To make matters worse, the subsequent attacks by the Houthis on cargo ships have led to a 90 percent decline in international shipping through the Red Sea. This escalation of Mideast hostilities is what finally led the Biden-Harris State Department to redesignate the Houthis as an FTO in early 2024.
All the while, China has continued to encroach on the South China Sea and threaten its neighbor, Taiwan. The Biden-Harris White House has failed to enforce red lines pertaining to China and Russia’s “no limits” partnership, through which China has become a major provider of economic and military support to the latter. As part of its 2021 Strategic Partnership Plan with Iran, there’s strong evidence that China has provided both economic support and has supplied satellite technology for Iran’s ballistic-missile program.
China’s actions in support of Russia and Iran exemplify the concerning trend that will define the Biden-Harris era: Bad actors are working closer together because they have learned they must not fear U.S. retaliation. We know that Iran has provided drones to Russia in Ukraine, and there are reports of Russia providing military equipment for Iranian-backed Hezbollah on Israel’s northern border. The Pentagon has confirmed that some 3,000 North Korean troops are now on the ground in Russia to support the Kremlin’s war effort. Chinese imports of Russian oil hit a record high this year, allowing Putin to continue to fund his war despite U.S. sanctions. Close cooperation between our adversaries has become the norm under Joe Biden and Kamala Harris.

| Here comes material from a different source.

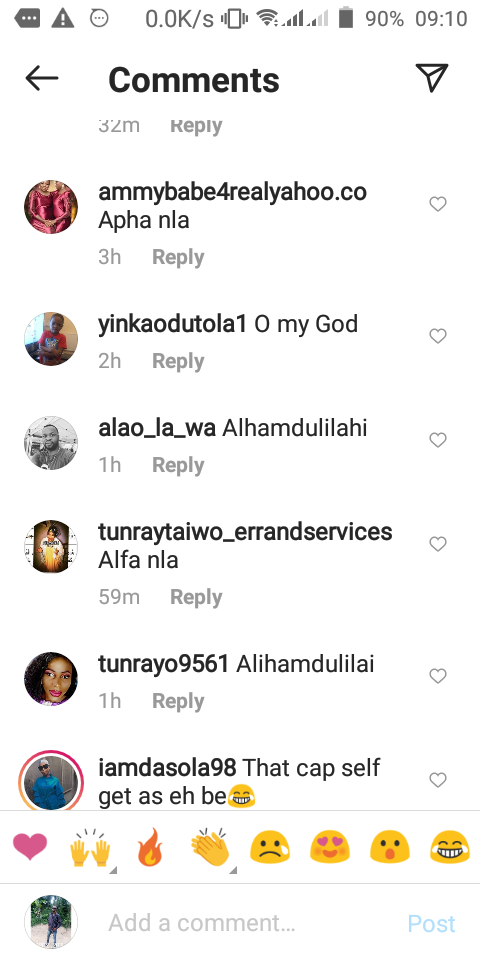
Task: Tap the back arrow in Comments header
Action: (x=42, y=78)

Our major adversaries are working together to sow chaos and discord on multiple fronts. These authoritarian regimes wish to undermine global commerce, peace, and security. Their goal is to divide and weaken the West. And with Vice President Kamala Harris’s inability to articulate how she would carve a new path as the 47th president of the United States, another four years of failed leadership could prove costly.